What Gemma 4 on Your 3060 Looks Like, and the AI Science That's Quietly Getting Very Good

April 2026 has been quietly significant on HuggingFace. The model releases that matter right now aren't the headline-grabbing 400B parameter monsters — they're the ones you can actually run, and the techniques that are making those runs better. Here's what's worth knowing.

Gemma 4 has been the dominant story of the past two weeks, and for good reason. The unsloth quantizations dropped on HuggingFace at almost exactly the same time as Google's official release, which means GGUF versions were available before most people had finished reading the blog post. The model comes in several sizes — E2B, E4B, 26B, and 31B — and they've all been quantized into GGUF format by the time you'd expect to find stable llama.cpp builds. For 3060 users specifically, the numbers are straightforward: E2B at 30 tokens per second in Q4_K_M, E4B at 14 tokens per second, and the 26B at 8 tokens per second with GPU_LAYERS=90. The 31B sits on the edge of what's comfortable on 12GB of VRAM — it works, but you're pushing the tolerance, and your token generation speed reflects that.

What's more interesting than the benchmarks is the uncensored variant situation. The Jiunsong/supergemma4-26b-uncensored-gguf-v2 drop from a few days ago represents the kind of model that would have required either significant manual abliteration or a dedicated fine-tune six months ago. Now it's a drop-and-run situation. Whether that's a good thing depends entirely on your use case, but for research purposes the uncensored variants are substantially more useful for understanding what models actually know versus what they've been trained to say.

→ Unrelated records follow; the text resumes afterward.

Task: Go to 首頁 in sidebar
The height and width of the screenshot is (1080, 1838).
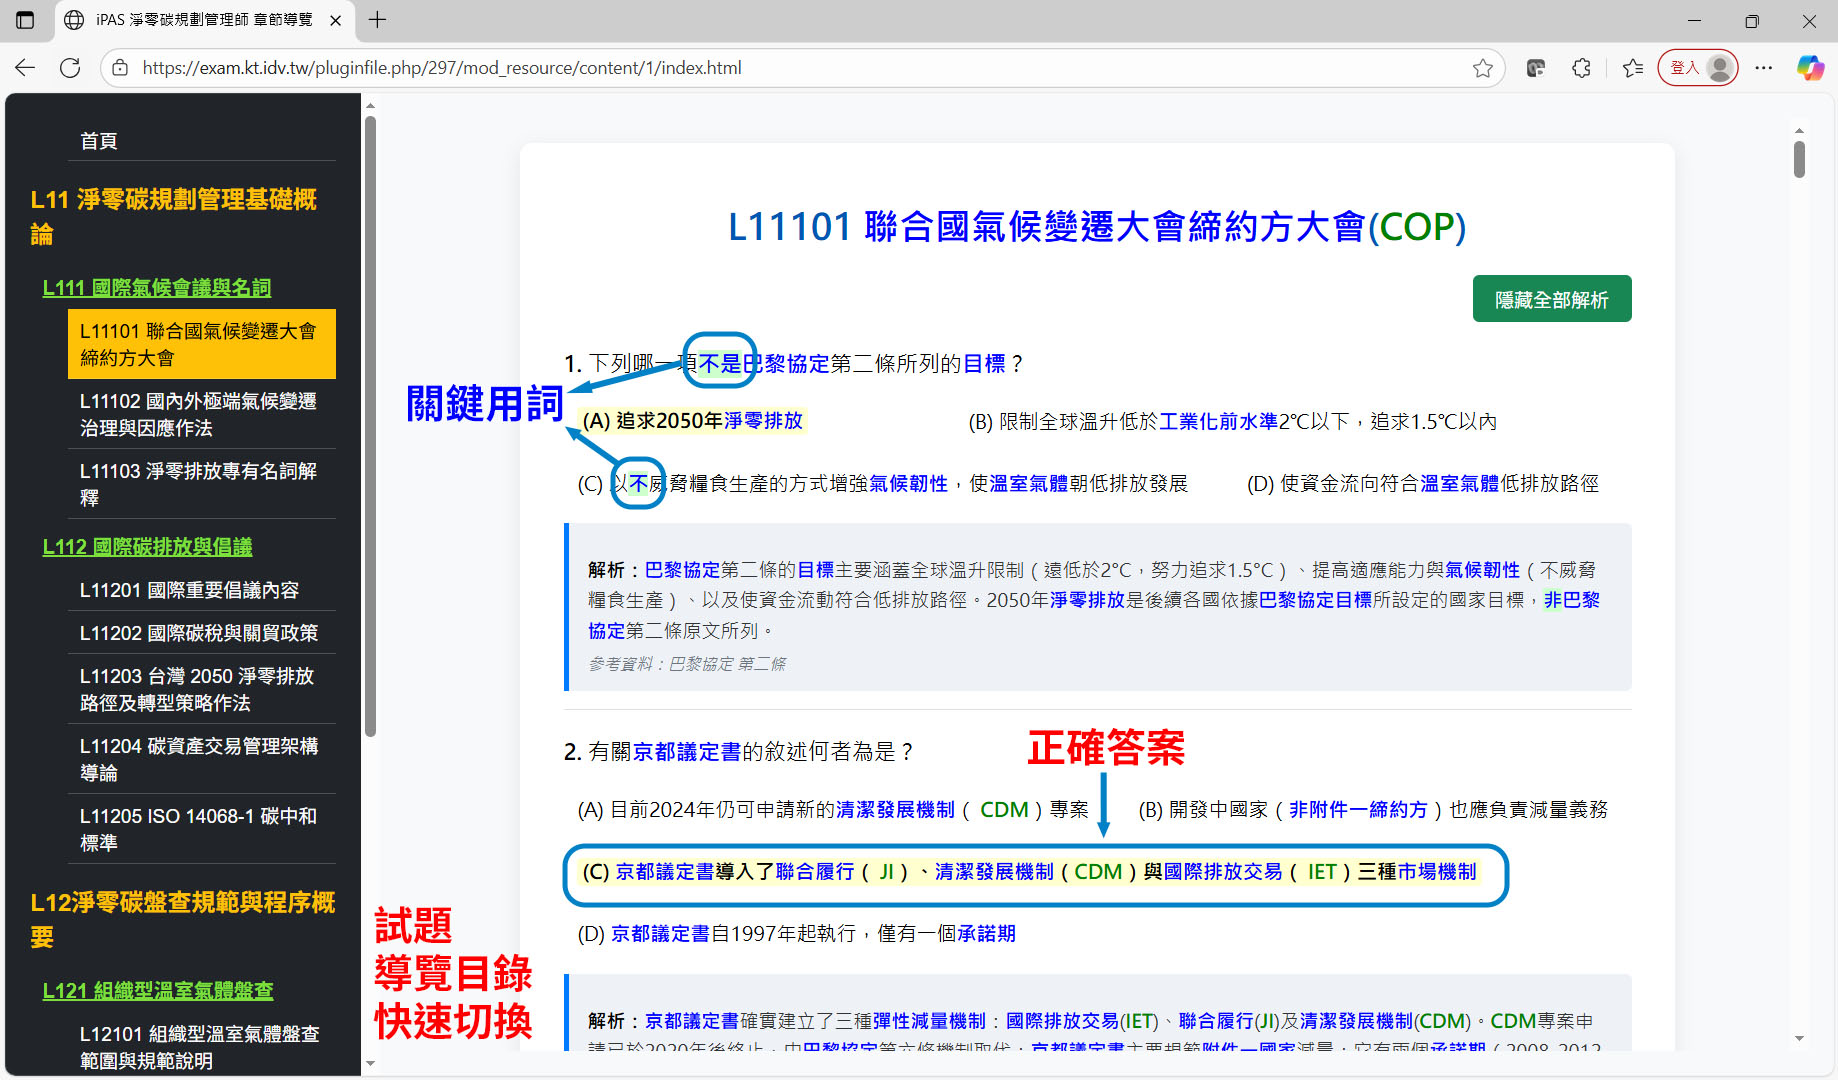Action: (x=99, y=141)
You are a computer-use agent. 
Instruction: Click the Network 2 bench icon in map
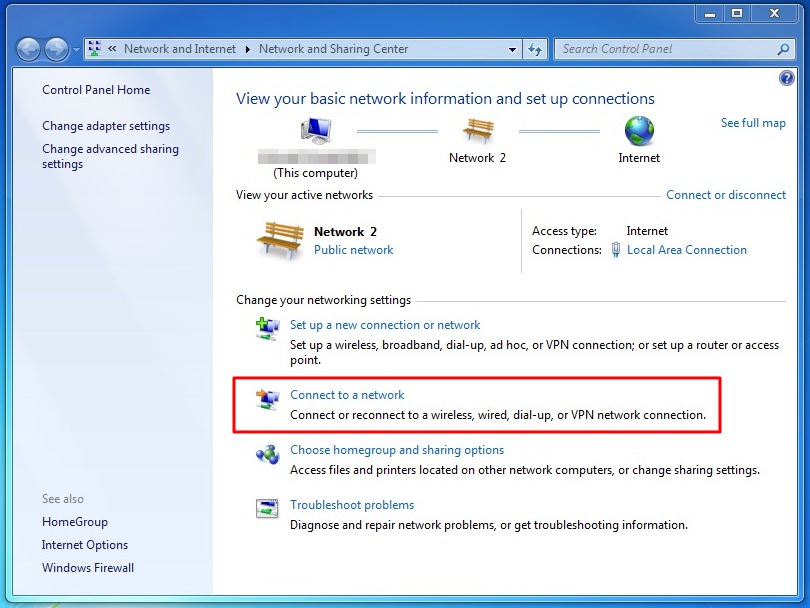(x=477, y=131)
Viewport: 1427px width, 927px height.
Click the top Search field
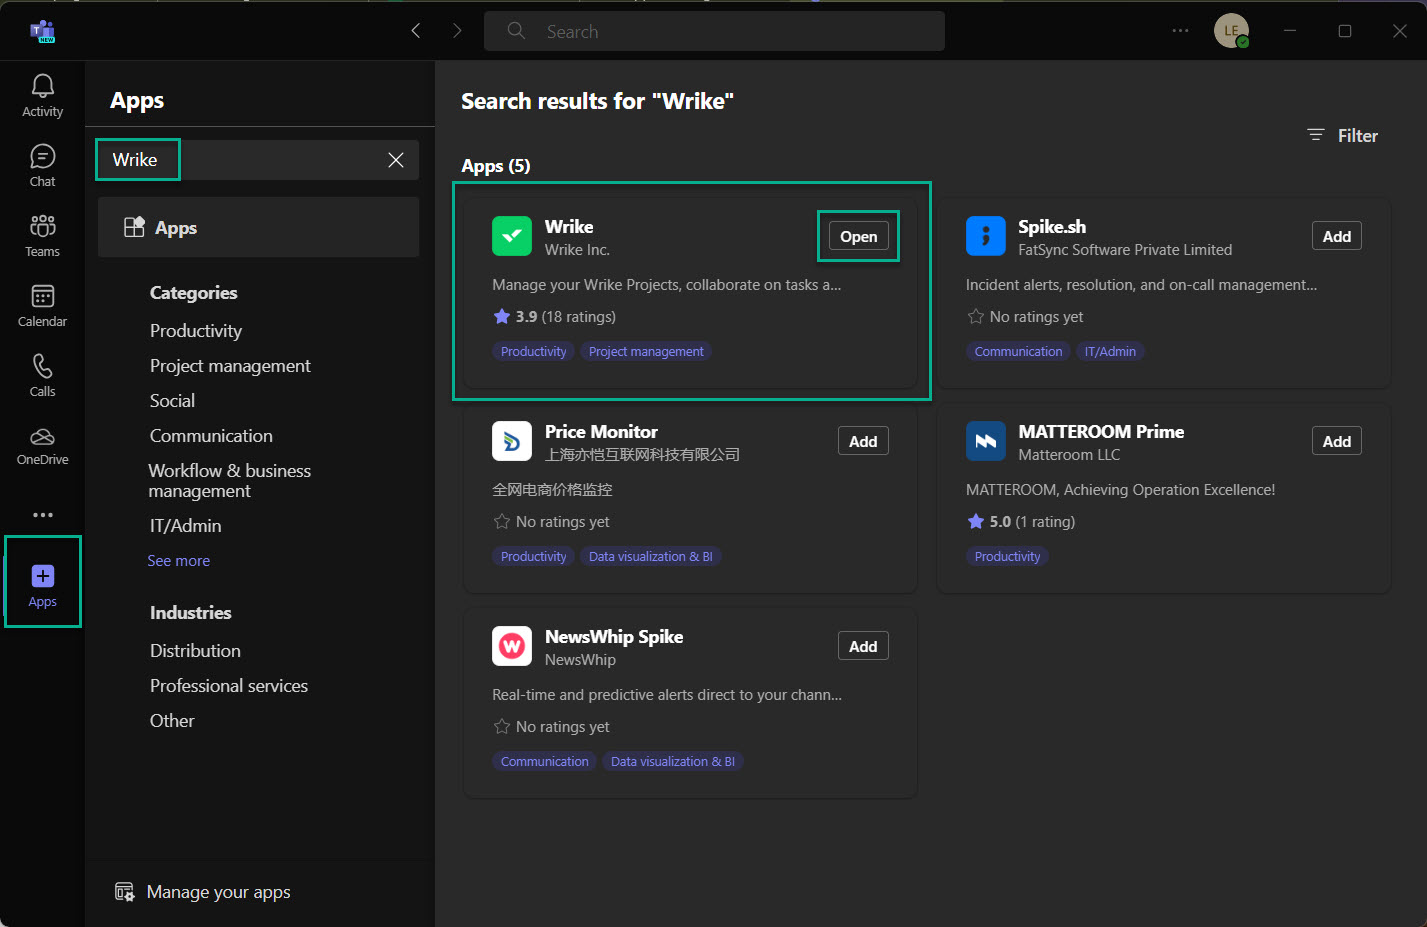click(x=714, y=32)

On the research side, the most interesting paper from this week's arxiv is one that hasn't gotten nearly enough attention: Reasoning Graphs (arXiv:2604.07595). The problem it addresses is intuitive once you think about it. Language model agents — the kind that use chain-of-thought reasoning to work through complex queries — discard all of that reasoning after each run. Same question answered differently each time, same failure modes repeating without any accumulation of insight. Reasoning Graphs fixes this by structuring the chain-of-thought as a graph rather than a linear sequence, where each piece of evidence becomes a node and the reasoning chains are edges that persist across runs. When the same evidence appears in a new query, the system traverses all prior evaluation edges for that evidence item, surfacing how it was judged before.

The benchmark numbers are real. 47% error reduction compared to vanilla RAG on the same questions at 50%+ evidence profile coverage. On 4-hop questions — the kind that require chaining multiple facts together — accuracy improves by 11 percentage points. In high-reuse settings, where you're asking similar types of questions repeatedly, it achieves what's described as Pareto dominance: highest accuracy, 47% lower cost, and 46% lower latency simultaneously. All of this without any retraining. The base model stays frozen. Every gain comes from context engineering via graph traversal.

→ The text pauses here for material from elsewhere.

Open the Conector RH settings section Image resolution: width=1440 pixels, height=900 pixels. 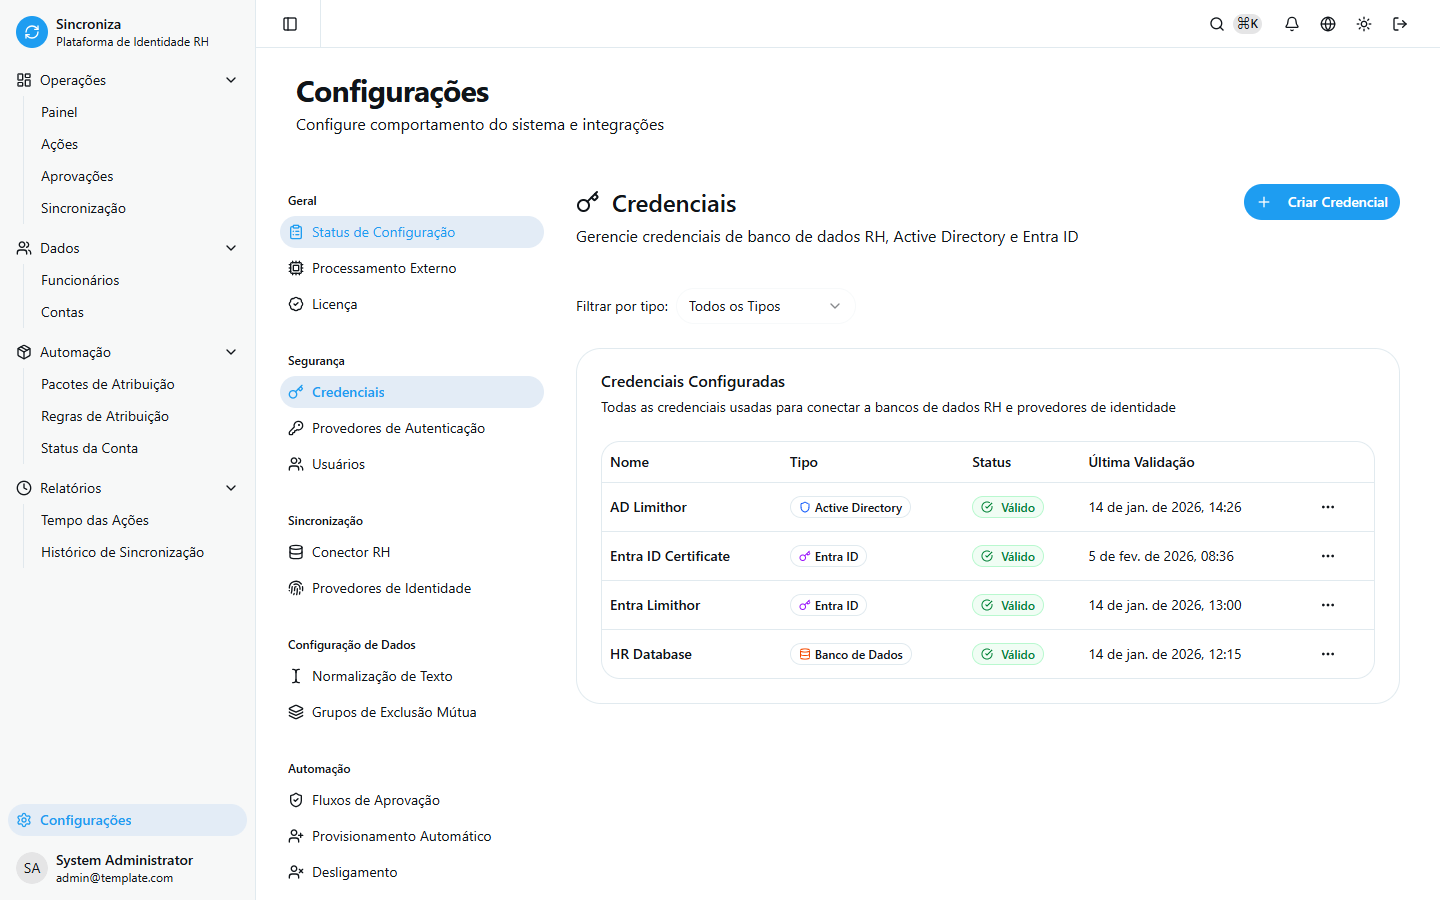352,551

What that means practically: this is the architecture pattern you'd use if you were building a research agent that works over months rather than minutes. Not a one-shot Q&A system, but something that learns from every query it ever processes and brings that accumulated structure to the next one. The evidence-centric feedback loop is the key insight — instead of retrieving similar past queries (which degrades as vocabulary diverges), you retrieve how specific evidence was judged in prior contexts, which is far more stable and useful.

The other paper worth noting from this cycle is PaperOrchestra from Google AI Research (arXiv:2604.05018). It's a multi-agent framework for automated research paper writing that transforms unstructured research materials into LaTeX manuscripts with literature synthesis and generated figures. They built a benchmark called PaperWritingBench from 200 reverse-engineered top-tier AI conference papers, and PaperOrchestra outperforms autonomous baselines by 50-68% on literature review quality alone. It's not that these systems are writing great papers — they're not, not yet — but they're getting meaningfully better at the literature synthesis component, which is the tedious part that takes humans the longest.

The through-line connecting all of this: AI capability isn't just scaling anymore. It's architecture, it's memory, it's the structure you wrap around the model. The Gemma 4 numbers on your 3060 are real. The Reasoning Graphs paper is real. The gap between what you can run locally and what's being published in research is narrowing faster than most people realise.